Python: The parameter is named graph.
IN: vertex_descriptor s
The source vertex where the search is started.
Python: The parameter is named root_vertex.

Named Parameters

IN: visitor(BFSVisitor vis)
A visitor object that is invoked inside the algorithm at the event-points specified by the BFS Visitor concept. The visitor object is passed by value [1].
Default: bfs_visitor<null_visitor>
Python: The parameter should be an object that derives from the BFSVisitor type of the graph.
UTIL/OUT: color_map(ColorMap color)
This is used by the algorithm to keep track of its progress through the graph. The user need not initialize the color map before calling breadth_first_search() since the algorithm initializes the color of every vertex to white at the start of the algorihtm. If you need to perform multiple breadth-first searches on a graph (for example, if there are some disconnected components) then use the breadth_first_visit() function and do your own color initialization.

The type ColorMap must be a model of Read/Write Property Map and its key type must be the graph's vertex descriptor type and the value type of the color map must model ColorValue.
Default: an iterator_property_map created from a std::vector of default_color_type of size num_vertices(g) and using the i_map for the index map.
Python: The color map must be a vertex_color_map for the graph.

IN: vertex_index_map(VertexIndexMap i_map)
This maps each vertex to an integer in the range [0, num_vertices(g)). This parameter is only necessary when the default color property map is used. The type VertexIndexMap must be a model of Readable Property Map. The value type of the map must be an integer type. The vertex descriptor type of the graph needs to be usable as the key type of the map.
Default: get(vertex_index, g). Note: if you use this default, make sure your graph has an internal vertex_index property.

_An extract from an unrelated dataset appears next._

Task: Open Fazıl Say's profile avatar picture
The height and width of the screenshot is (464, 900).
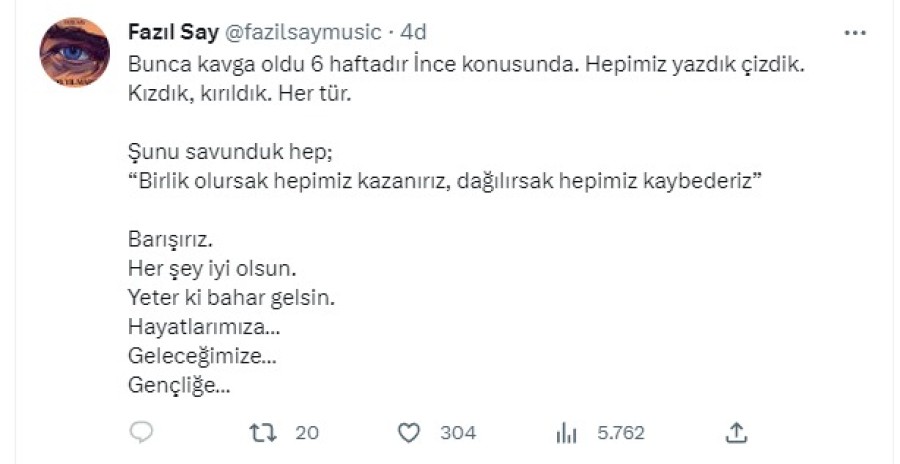Action: [x=75, y=52]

For example, adjacency_list with VertexList=listS does not have an internal vertex_index property.
Python: Unsupported parameter.
UTIL: buffer(Buffer& Q)
The queue used to determine the order in which vertices will be discovered. If a FIFO queue is used, then the traversal will be according to the usual BFS ordering. Other types of queues can be used, but the traversal order will be different. For example Dijkstra's algorithm can be implemented using a priority queue. The type Buffer must be a model of Buffer.
The value_type of the buffer must be the vertex_descriptor type for the graph.
Default: boost::queue
Python: The buffer must derive from the Buffer type for the graph.

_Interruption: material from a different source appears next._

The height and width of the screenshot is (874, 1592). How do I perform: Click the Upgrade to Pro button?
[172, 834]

The time complexity is O(E + V).

Visitor Event Points


The example in example/bfs-example.cpp demonstrates using the BGL Breadth-first search algorithm on the graph from Figure 6. The file example/bfs-example2.cpp contains the same example, except that the adacency_list class used has VertexList and EdgeList set to listS.

See Also

bfs_visitor and depth_first_search()


[1] Since the visitor parameter is passed by value, if your visitor contains state then any changes to the state during the algorithm will be made to a copy of the visitor object, not the visitor object passed in. Therefore you may want the visitor to hold this state by pointer or reference.